# הלוא



## fscottr0262

What is the meaning of הֲלוֹא (hălôw'), the first word in Joshua 1v9?


----------



## fscottr0262

I figured it out -- hă (?) and lôw' (not) so hălôw' is not?


----------



## ahshav

generally, it means "is it not." In this case, it's slightly different, something along the lines of "After all, I have commanded you..."


----------



## bball909

Is לוא a different word from לא in this context?


----------



## origumi

bball909 said:


> Is לוא a different word from לא in this context?


The Academia considers both as the same word:

הֲלֹא, הֲלוֹא – כתיב 
פרק 2 – משקלים וצורות: 2.4 שמות שונים – מין, נטייה וכתיב; סעיף 2.4.5 

הֲלֹא (בחולם חסר) או הֲלוֹא (בחולם מלא) – בהוראת 'הנה'.

הערות 

1. מן ההחלטה עולה שבכתיב חסר הניקוד אפשריים שני הכתיבים הלא, הלוא.
2. הלא כמילת שאלה (כגון "הלא כן?") ניקודה תמיד בחולם חסר; גם בכתיב חסר                              הניקוד היא נכתבת בלי וי"ו.

http://hebrew-academy.huji.ac.il/hahlatot/GrammarDecisions/TheNounRhymeAndshape/Pages/Ch2D105.aspx


----------



## arielipi

לאו
is "lav" - no, negativeץ
הלוא,הלא
is it not
both pronounced halo, without a soft w.
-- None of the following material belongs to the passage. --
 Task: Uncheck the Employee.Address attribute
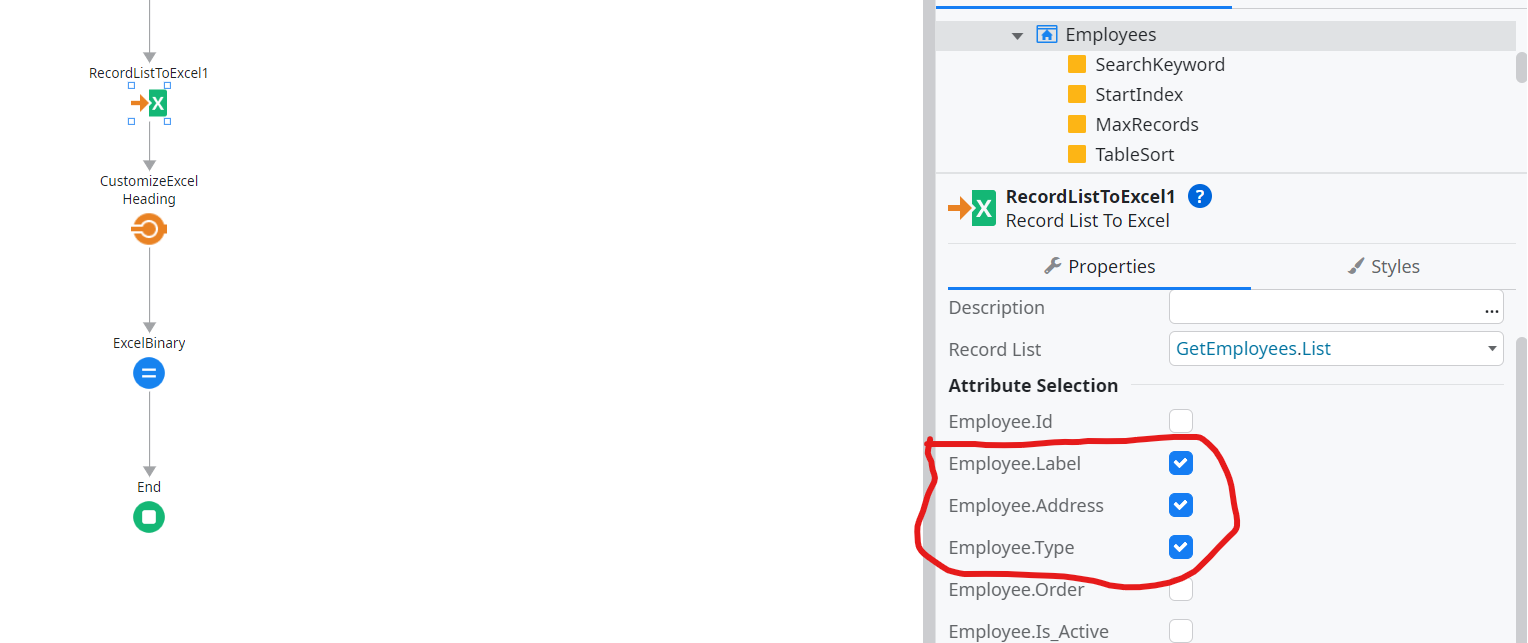[x=1181, y=505]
A reminder - hebrew doesnt tend to soften words, their last syllable is mostly open and cut for euro-languages natives.​


----------



## JaiHare

The syllable הֲ attached to another word turns it into a yes/no question.

יָדַעְתָּ - you knew
הֲיָדַעְתָּ - did you know?

לֹא means "not" and the prefix of הֲ means "is it not?" or "does it not?" It turns "not" into a question, depending on the verb that it accompanies.

הֲלֹא יָדַעְתָּ - did you not know?


----------



## arielipi

not necessarily, it oculd also be to emphasize - 
הלא ידעת שאמרתי לך כך וכך


----------



## tirgumx

arielipi said:


> not necessarily, it oculd also be to emphasize -
> הלא ידעת שאמרתי לך כך וכך



that is most likely a later development... it would make sense that the set phrase originates from an earlier "is it not", and gained the narrative context meaning of "for ..." (as in the bible)


----------